DLG-Mitgliedernewsletter: Frau Langenberg, Sie haben sich mit Ihrem souveränen Auftritt in der TV-Diskussionsrunde mit Bundesagrarminister Cem Özdemir (Grüne), TV-Koch und Gastronom Ralf Zacherl, dem Bundestagsabgeordneten Albert Stegemann (CDU) und Stefan Genth, Hauptgeschäftsführer des Handelsverbandes Deutschland (HDE), klar für den Umbau der Tierhaltung ausgesprochen. Doch was stört Sie an den Plänen von Minister Özdemir?
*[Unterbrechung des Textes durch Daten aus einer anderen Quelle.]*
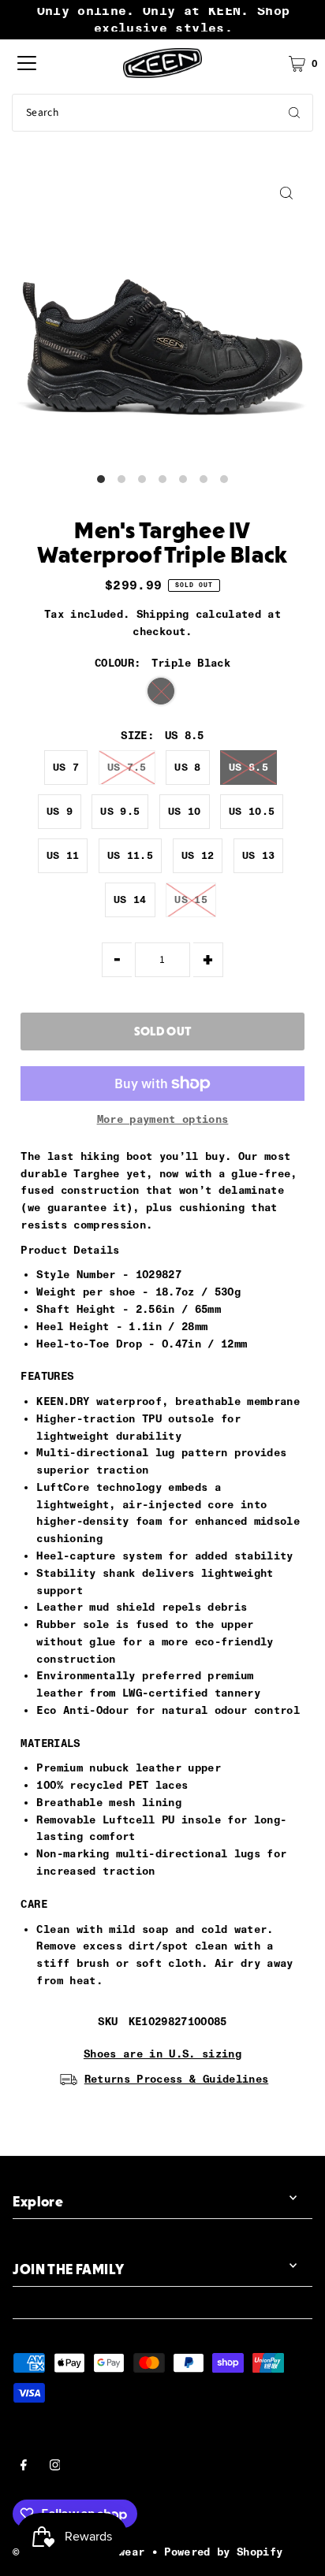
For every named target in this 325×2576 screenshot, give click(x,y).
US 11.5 (130, 855)
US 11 (63, 855)
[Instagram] (55, 2467)
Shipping (162, 614)
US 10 (184, 811)
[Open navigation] (27, 63)
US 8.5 (248, 767)
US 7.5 (127, 767)
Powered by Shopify (223, 2551)
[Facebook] (24, 2467)
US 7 (66, 767)
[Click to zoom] (286, 193)
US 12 (198, 855)
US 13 (258, 855)
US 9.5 (120, 811)
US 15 (190, 899)
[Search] (294, 113)
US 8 (187, 767)
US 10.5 (252, 811)
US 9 (60, 811)
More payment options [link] (163, 1119)
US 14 (130, 899)
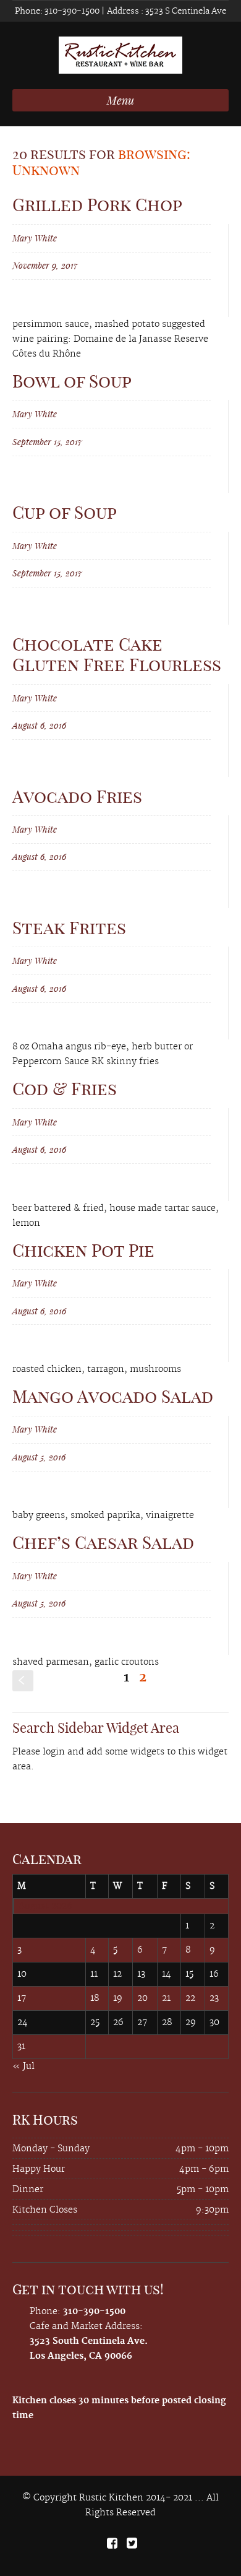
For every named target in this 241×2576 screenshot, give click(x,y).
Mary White (34, 238)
Gesa Langenberg: Die Ideen zur Kennzeichnung und auch zur Förderung bei Stallbauten finde ich im Grunde richtig und wichtig. Sie sind nur leider nicht bis zum Ende gedacht. Eine Kennzeichnung der Haltungsform nur auf Schweinefrischfleischprodukten ist überhaupt nicht ausreichend. Zu viele Absatzkanäle wie der gesamte Außer-Haus-Verzehr sowie verarbeitete Produkte werden dabei außer Acht gelassen. Nur mit einer verbindlichen Kennzeichnung für alle Beteiligten der Wertschöpfungskette sind die nötige und erwünschte Orientierung und Transparenz für den Kunden zu gewährleisten.
DLG: Wie beurteilen Sie die Chancen, dass die Verbraucher und Verbraucherinnen auch mehr Geld für das Tierwohl-Schnitzel bezahlen?
Langenberg: Bereits heute zeigt die aktuelle Konsumzurückhaltung der Verbraucher beim Fleisch angesichts hoher Inflationsraten und damit einhergehender Teuerungen in nahezu allen Lebensbereichen das Problem deutlich: der Markt kann die Mehrkosten für den Umbau der Tierhaltung allein nicht abfangen. Stefan Genth bestätigte das veränderte Verbraucherverhalten. Die Verbraucher seien verunsichert und viele seien nicht in der Lage, mehr zu bezahlen. Zumal in puncto Qualität und Geschmack kaum ein Unterschied zwischen Haltungsstufe 2 und 4 zu erkennen sei, wie ein Blindtest von TV-Koch Ralf Zacherl ergab. So ist die Diskrepanz zwischen dem Wunsch nach dem Tierwohlschnitzel und der Zahlungsbereitschaft dafür am Ende der ausschlaggebende Punkt. Ich bin jedoch davon überzeugt, wenn wir eine vernünftige Haltungs- und Herkunftskennzeichnung für ALLE Fleischprodukte etabliert haben, wird sich auch zunehmend eine höhere Mehrzahlungsbereitschaft für Fleisch aus der Region und aus höheren Haltungsformen einstellen. Wie groß diese Klientel ist, kann ich nur sehr schwer schätzen. Aus der Eierkennzeichnung, die seit über 20 Jahren verbindlich für Schaleneier vorgeschrieben ist, lässt sich für Bio- und Freilandeier eine Klientel von etwa 35 Prozent der Konsumenten ableiten. Das ist eventuell in einigen Jahren mit vielen Anstrengungen auch im Schweinefleischbereich zu erzielen.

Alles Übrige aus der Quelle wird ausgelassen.